BEGIN MATERIAL PROVIDED
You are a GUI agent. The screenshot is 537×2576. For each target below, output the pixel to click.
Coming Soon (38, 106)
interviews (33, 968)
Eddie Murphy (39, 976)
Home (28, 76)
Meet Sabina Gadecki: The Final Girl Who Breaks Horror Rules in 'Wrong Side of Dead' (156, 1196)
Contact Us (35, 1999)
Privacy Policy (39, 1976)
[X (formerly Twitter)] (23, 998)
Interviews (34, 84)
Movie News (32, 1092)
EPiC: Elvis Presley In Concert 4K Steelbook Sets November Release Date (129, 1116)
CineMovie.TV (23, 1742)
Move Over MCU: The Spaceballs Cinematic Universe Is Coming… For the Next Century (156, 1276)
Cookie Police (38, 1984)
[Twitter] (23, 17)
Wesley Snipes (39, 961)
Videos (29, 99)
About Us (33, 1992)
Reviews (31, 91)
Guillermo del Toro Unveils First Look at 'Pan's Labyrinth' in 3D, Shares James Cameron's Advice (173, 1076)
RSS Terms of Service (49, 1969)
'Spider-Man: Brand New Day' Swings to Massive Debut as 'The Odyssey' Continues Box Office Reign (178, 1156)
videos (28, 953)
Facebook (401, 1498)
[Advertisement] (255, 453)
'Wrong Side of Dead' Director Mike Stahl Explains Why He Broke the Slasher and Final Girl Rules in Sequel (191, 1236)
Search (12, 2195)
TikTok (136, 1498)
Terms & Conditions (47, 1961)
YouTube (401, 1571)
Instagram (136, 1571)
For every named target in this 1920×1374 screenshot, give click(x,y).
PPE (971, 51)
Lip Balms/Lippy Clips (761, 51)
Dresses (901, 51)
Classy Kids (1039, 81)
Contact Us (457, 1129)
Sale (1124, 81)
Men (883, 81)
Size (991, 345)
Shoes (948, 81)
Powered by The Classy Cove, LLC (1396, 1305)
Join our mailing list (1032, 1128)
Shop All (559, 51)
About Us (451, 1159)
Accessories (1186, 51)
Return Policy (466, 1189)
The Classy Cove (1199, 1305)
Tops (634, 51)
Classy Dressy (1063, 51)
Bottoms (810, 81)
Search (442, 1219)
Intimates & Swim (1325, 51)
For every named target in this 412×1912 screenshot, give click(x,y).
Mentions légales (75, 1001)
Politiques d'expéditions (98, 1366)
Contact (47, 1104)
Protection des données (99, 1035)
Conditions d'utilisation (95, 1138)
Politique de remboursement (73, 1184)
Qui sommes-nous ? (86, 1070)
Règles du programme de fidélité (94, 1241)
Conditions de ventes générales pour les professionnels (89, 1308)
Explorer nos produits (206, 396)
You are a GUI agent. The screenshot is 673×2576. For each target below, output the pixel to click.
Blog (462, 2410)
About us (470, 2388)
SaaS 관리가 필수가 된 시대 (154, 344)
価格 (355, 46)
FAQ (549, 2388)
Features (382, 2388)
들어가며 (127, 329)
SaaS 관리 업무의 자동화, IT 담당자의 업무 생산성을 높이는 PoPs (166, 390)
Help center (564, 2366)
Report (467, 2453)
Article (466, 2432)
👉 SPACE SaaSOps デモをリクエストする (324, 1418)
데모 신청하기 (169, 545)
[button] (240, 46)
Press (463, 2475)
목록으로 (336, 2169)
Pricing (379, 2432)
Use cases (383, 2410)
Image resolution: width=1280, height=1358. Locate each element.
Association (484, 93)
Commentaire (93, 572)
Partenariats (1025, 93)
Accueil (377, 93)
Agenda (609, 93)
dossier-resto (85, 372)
END MATERIAL PROVIDED
» ASSIGNED TASK:
For the listing above, print only the lines starting at the line containing "Move Over MCU: The" and ending at the line containing "Reviews (31, 91)", exactly, both included.

» PROBLEM SOLUTION:
Move Over MCU: The Spaceballs Cinematic Universe Is Coming… For the Next Century (156, 1276)
Cookie Police (38, 1984)
[Twitter] (23, 17)
Wesley Snipes (39, 961)
Videos (29, 99)
About Us (33, 1992)
Reviews (31, 91)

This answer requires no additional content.